This monumental figure of St. John the Evangelist was painted between 1454 and 1469 by Piero della Francesca. Of the seven paintings by this artist in American collections, the Frick is home to four of them.
The panel showing a single saint comes from an altarpiece painted for the high altar of the Augustinian church in Borgo San Sepolcro, Piero’s hometown in the upper Tiber valley, in central Italy. The altarpiece featured four saints, which are now divided among museums around the world: a Saint Augustine in Lisbon, a Saint Michael in London, and a Saint Nicholas of Tolentino in Milan. The two pairs of saints originally flanked a now-lost central compartment, depicting either an enthroned Virgin and Child or the Coronation of the Virgin. In the lower left corner of the St. John panel, you can still see the porphyry step of the Virgin’s throne.

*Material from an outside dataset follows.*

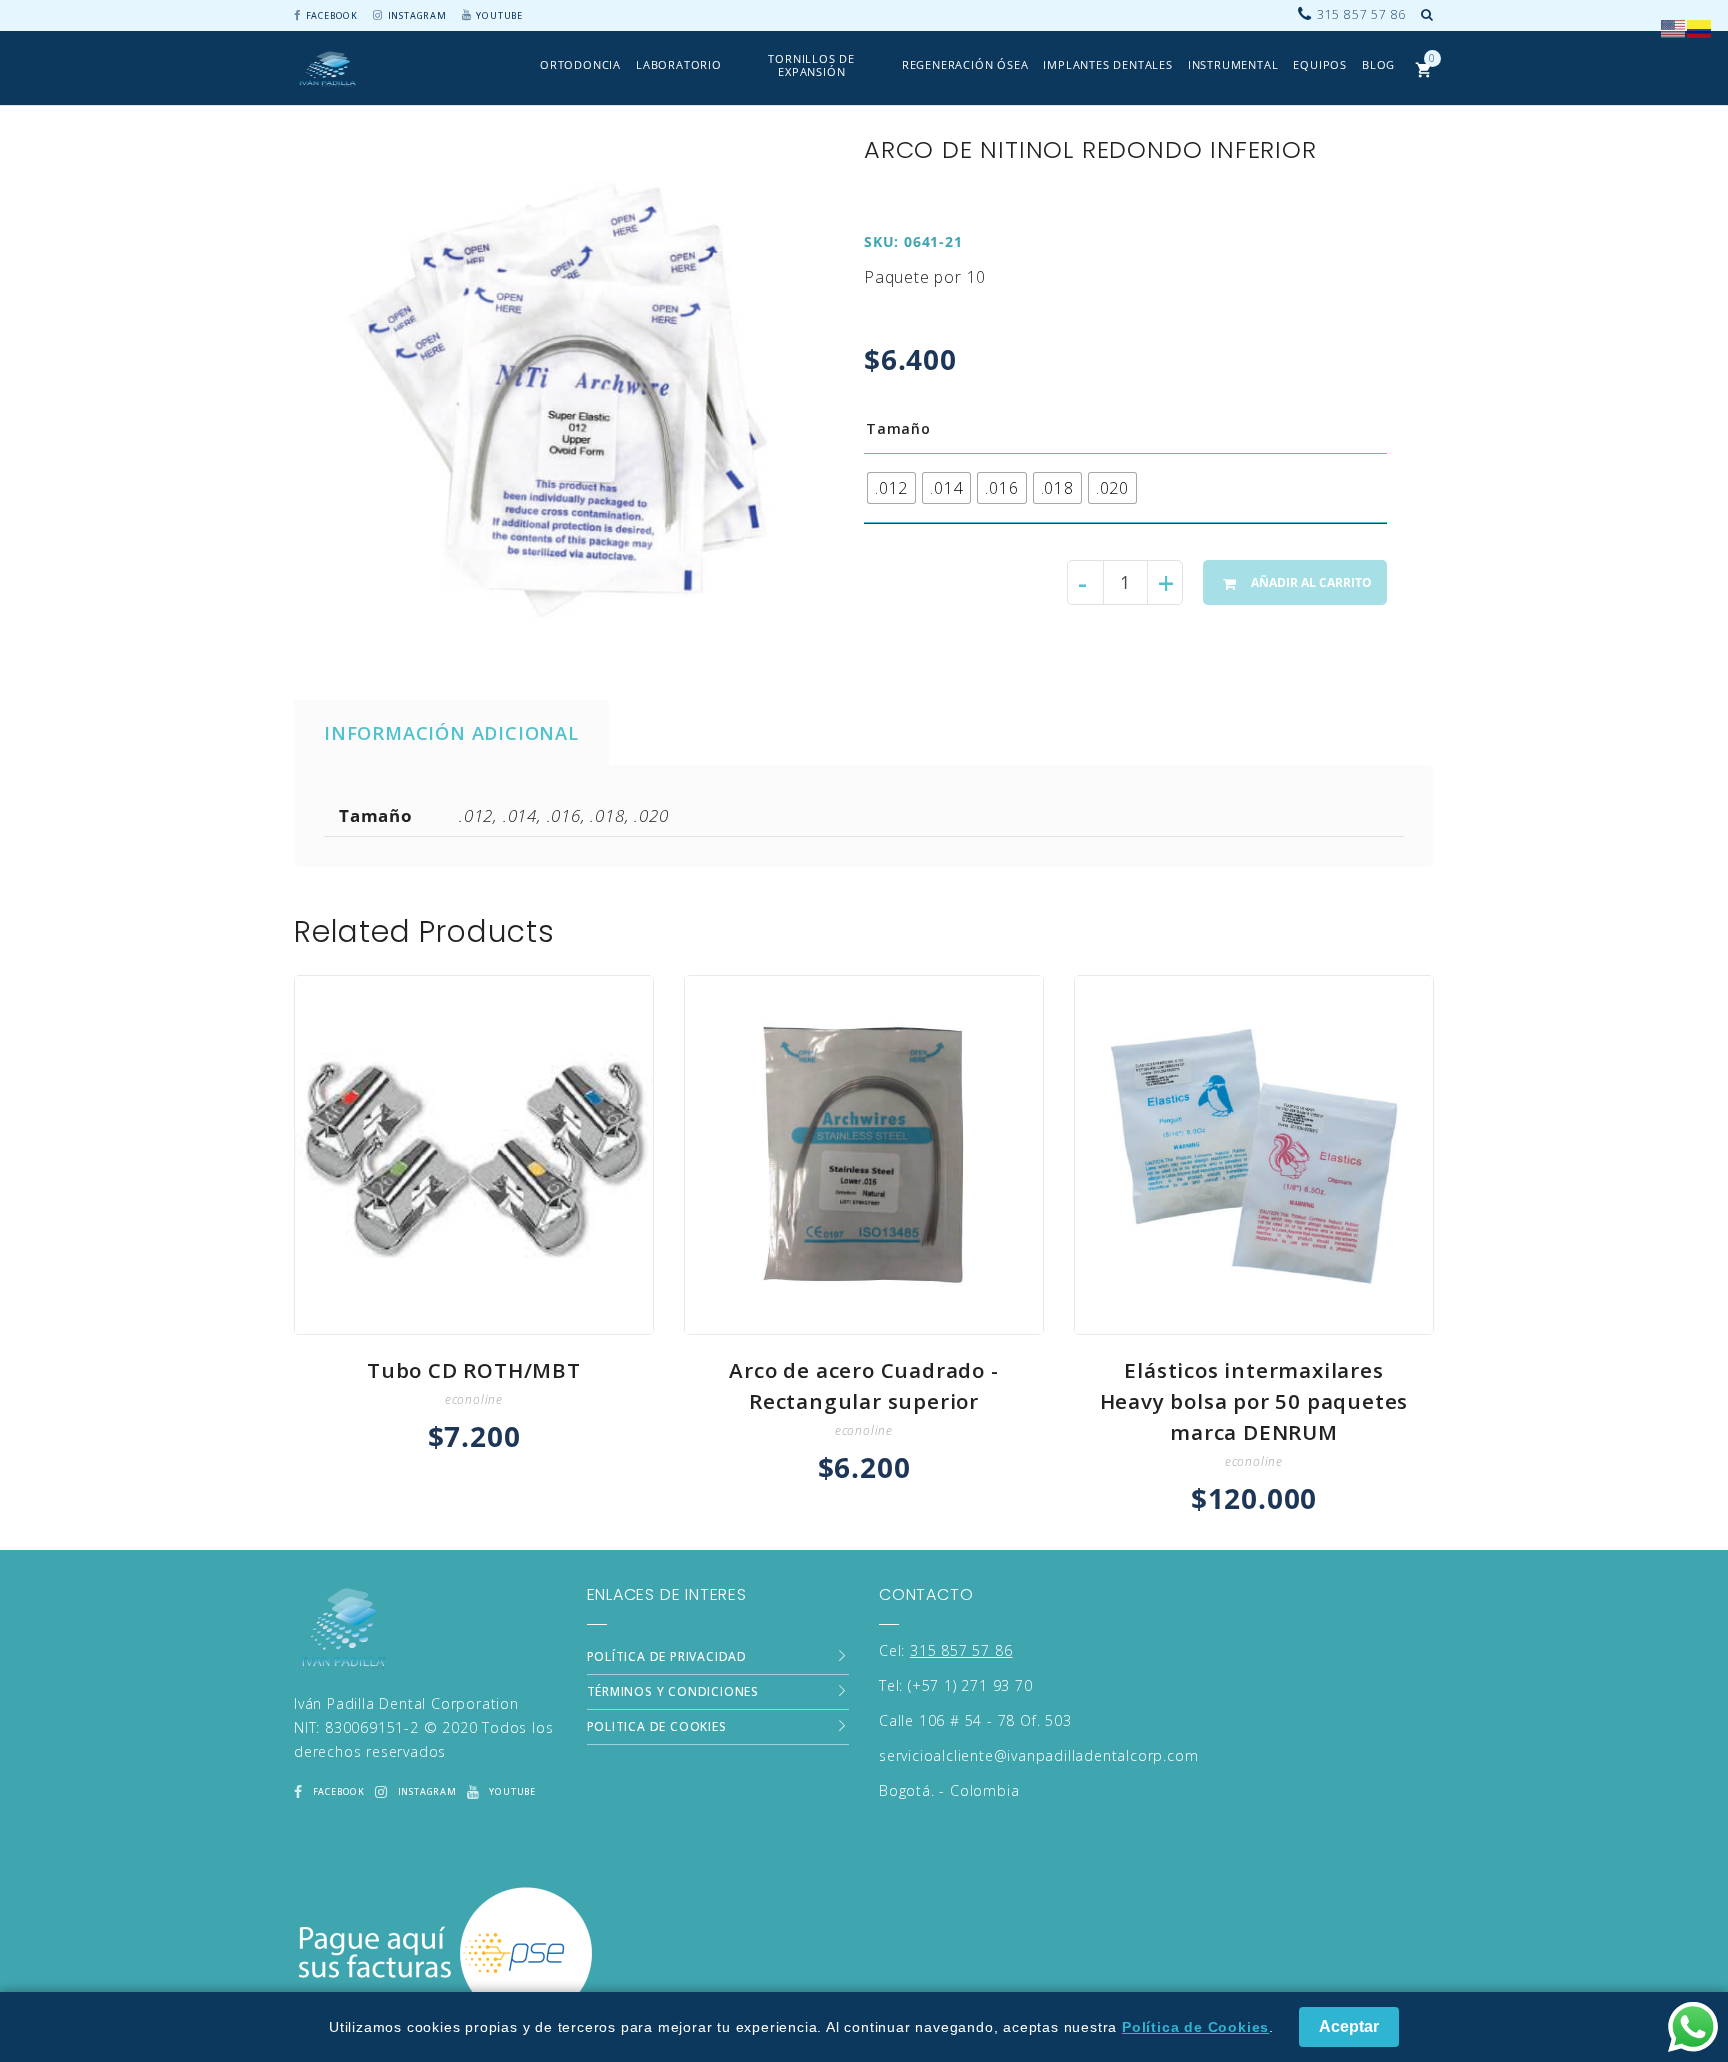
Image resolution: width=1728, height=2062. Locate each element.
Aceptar (1349, 2026)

St. John appears here majestically clad in a crimson toga-like garment, as much enveloped in it as he is in his reading. John is the author of one of the four Gospels and of the last book of the New Testament: the Book of Revelation (or the Apocalypse). His robe is decorated with jewels and pearls and gold filigree. Yet, for all this lavish ornamentation, the saint is barefoot.
The three other works by Piero and his workshop in this room are from the same altarpiece. The small Crucifixion formed part of the base of the altarpiece and was bequeathed to the Frick by John D. Rockefeller Jr. On each side of St. John are two additional panels. They are half-length depictions of a nun and monk wearing the dark habits of the Augustinian order, and they are possibly Saint Monica (the mother of Saint Augustine) and the Blessed Angelo Scarpetti, a much venerated figure in Borgo San Sepolcro, whose body was buried in the church of Sant’Agostino.
St. John the Evangelist
In 1454 Angelo di Giovanni di Simone d’Angelo ordered from Piero a polyptych for the high altar of S. Agostino in Borgo Sansepolcro. The commission specified that this work, undertaken to fulfill the wish of Angelo’s late brother Simone and the latter’s wife Giovanna for the spiritual benefit of the donors and their forebears, was to consist of several panels with “images, figures, pictures, and ornaments.” The central portion of the altarpiece is lost, but four lateral panels with standing saints, St. Michael the Archangel (National Gallery, London), St. Augustine (Museu Nacional de Arte Antiga, Lisbon), St. Nicholas of Tolentino (Museo Poldi-Pezzoli, Milan), and the present panel have survived. Although the venerable figure in the Frick painting was given no identifying attributes, he is presumed to represent St. John the Evangelist, patron of the donors’ father and of Simone’s wife.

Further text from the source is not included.